### Texto fornecido
Neste 25 de maio, o Governo convocou a população argentina “para celebrar a liberdade” nas ruas de Córdoba, a cidade argentina onde Milei arrasou com mais de 70% dos votos nas eleições. Para esta data patriótica e neste mesmo local, Milei havia planejado assinar um solene Pacto de Maio com os governadores provinciais após a aprovação de sua lei principal, chamada de Lei de bases e pontos de partida para a liberdade dos argentinos. Não foi possível: o projeto está parado no Senado, atualmente sem votos suficientes para sua aprovação.

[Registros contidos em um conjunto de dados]
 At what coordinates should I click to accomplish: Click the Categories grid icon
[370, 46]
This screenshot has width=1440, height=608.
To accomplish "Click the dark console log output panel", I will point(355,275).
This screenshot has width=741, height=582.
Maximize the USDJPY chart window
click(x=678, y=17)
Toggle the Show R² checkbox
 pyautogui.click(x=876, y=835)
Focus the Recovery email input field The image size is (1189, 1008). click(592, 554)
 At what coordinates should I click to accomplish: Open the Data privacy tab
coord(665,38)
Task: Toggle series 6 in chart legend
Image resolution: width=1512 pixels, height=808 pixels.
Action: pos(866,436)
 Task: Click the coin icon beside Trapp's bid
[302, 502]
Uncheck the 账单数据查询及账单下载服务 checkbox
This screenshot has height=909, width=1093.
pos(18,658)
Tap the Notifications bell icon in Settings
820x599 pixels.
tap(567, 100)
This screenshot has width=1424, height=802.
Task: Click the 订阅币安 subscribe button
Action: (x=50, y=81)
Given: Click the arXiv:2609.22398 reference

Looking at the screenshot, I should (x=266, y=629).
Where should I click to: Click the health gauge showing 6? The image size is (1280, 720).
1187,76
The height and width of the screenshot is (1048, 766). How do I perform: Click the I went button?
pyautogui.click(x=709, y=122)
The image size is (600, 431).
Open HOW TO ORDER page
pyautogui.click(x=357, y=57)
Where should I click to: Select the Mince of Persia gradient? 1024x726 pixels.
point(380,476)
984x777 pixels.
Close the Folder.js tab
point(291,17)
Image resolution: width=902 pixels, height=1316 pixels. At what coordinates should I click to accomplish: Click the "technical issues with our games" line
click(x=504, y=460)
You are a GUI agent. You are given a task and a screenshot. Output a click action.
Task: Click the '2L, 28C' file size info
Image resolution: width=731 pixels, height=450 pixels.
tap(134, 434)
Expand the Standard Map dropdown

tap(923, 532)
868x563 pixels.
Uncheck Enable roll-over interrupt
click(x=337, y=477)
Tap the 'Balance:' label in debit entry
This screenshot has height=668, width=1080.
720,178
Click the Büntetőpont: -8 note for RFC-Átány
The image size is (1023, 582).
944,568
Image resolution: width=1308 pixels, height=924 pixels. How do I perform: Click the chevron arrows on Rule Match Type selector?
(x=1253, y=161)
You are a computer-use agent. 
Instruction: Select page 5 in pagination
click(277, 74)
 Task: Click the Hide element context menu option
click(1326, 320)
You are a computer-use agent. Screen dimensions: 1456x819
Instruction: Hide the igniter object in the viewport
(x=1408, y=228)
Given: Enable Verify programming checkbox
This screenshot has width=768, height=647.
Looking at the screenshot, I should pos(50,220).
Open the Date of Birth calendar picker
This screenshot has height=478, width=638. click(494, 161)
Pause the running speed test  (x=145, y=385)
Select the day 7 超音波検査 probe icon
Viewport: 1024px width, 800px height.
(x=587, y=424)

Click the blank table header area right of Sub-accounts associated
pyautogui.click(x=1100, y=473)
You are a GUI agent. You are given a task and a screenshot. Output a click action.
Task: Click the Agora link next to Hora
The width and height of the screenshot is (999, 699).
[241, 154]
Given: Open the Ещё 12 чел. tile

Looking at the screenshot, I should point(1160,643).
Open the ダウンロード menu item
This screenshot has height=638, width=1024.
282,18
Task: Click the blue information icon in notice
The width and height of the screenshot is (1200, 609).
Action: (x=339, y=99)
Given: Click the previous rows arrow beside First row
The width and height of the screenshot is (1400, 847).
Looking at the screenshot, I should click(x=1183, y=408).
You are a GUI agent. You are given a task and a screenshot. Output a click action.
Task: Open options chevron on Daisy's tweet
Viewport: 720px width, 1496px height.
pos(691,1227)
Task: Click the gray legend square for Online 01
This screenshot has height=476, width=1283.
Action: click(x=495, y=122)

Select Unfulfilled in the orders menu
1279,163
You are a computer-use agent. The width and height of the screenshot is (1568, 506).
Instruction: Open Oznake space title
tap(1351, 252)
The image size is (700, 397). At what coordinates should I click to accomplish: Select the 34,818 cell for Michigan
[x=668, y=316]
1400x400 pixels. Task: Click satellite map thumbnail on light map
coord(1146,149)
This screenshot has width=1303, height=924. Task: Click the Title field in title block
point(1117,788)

### Trabalho solicitado
1. No texto sobre o 25 de maio em Córdoba, onde está parado o projeto da Lei de bases?
2. Dê continuidade ao texto sobre a celebração de 25 de maio em Córdoba a partir da última frase.

### Resultados do exercício
1. No Senado, atualmente sem votos suficientes para sua aprovação.

2.
O presidente teve que se contentar com um ato em que falou diante de seus seguidores em Córdoba, no sábado. “Milei, querido, o povo está contigo”, cantaram antes que ele começasse a ler um discurso no qual reiterou sua ideia favorita: que a Argentina foi uma potência mundial desde o final do século XIX até que o intervencionismo estatal a levou à atual decadência. Concretamente, fez dois anúncios. Primeiro, que criará um conselho com representação política, empresarial e sindical para avançar com as reformas que pretende. E segundo, que começará a eliminar impostos, mas somente se antes forem aprovadas a lei de bases e o pacote fiscal, que prevê, justamente, a aplicação de impostos. “Não há destino possível para a nação, se não tirarmos o peso do Estado dos argentinos de bem”, incentivou.

Nenhuma lei em seis meses de mandato

Milei assumiu em dezembro e nos primeiros dias apresentou o primeiro esboço da norma, com mais de 600 artigos, incluindo aquele em que pretende dotar-se de certas faculdades legislativas. Sua recusa em introduzir mudanças afundou a lei. Mas Milei se recusou a reconhecer essa derrota legislativa. Para ele, foi — por meio do princípio de revelação — parte de seu plano mestre para “desmascarar” os deputados da “casta” que, de acordo com seu discurso, só buscam manter seus privilégios. Ele os acusou de “delinquentes” e “extorsionadores”; depois, definiu o Congresso como “um ninho de ratos”.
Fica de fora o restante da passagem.